_What you should do_:
Only an exact copy belongs in the answer: the line with "Task: Enable the Show home button toggle" and every line after it through the end of the records, pictures left out.

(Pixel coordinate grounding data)

== == ==

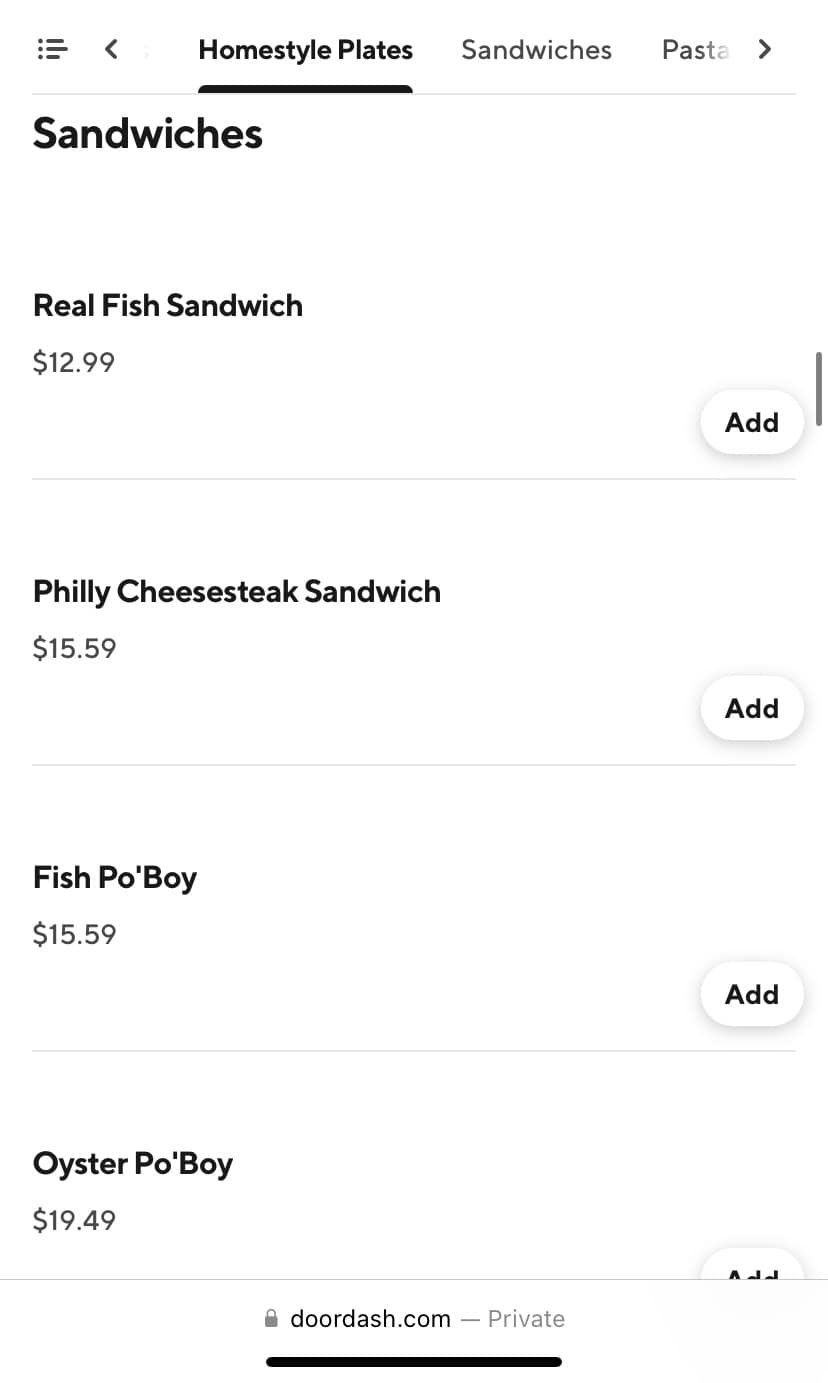The image size is (828, 1383).
Task: Add Oyster Po'Boy to cart
Action: click(751, 1268)
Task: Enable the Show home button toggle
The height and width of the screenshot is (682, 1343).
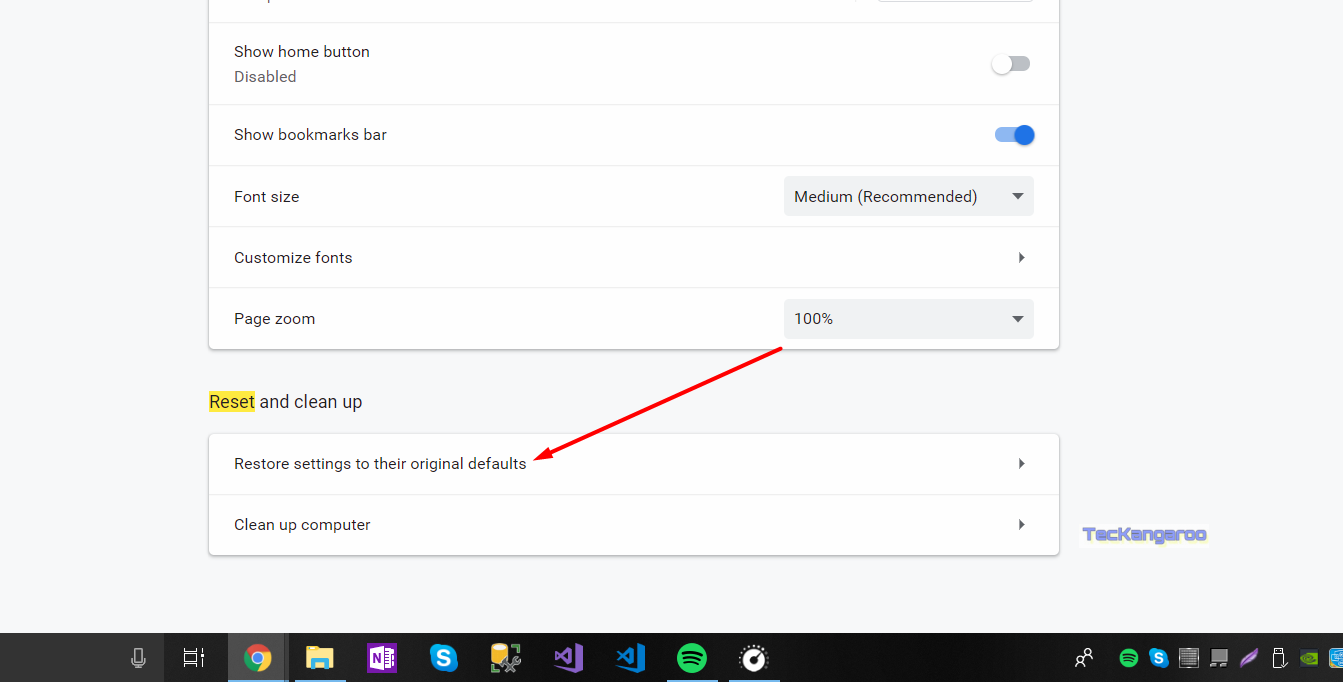Action: tap(1011, 64)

== == ==

_Output of the task_:
Task: Enable the Show home button toggle
The height and width of the screenshot is (682, 1343).
Action: tap(1011, 64)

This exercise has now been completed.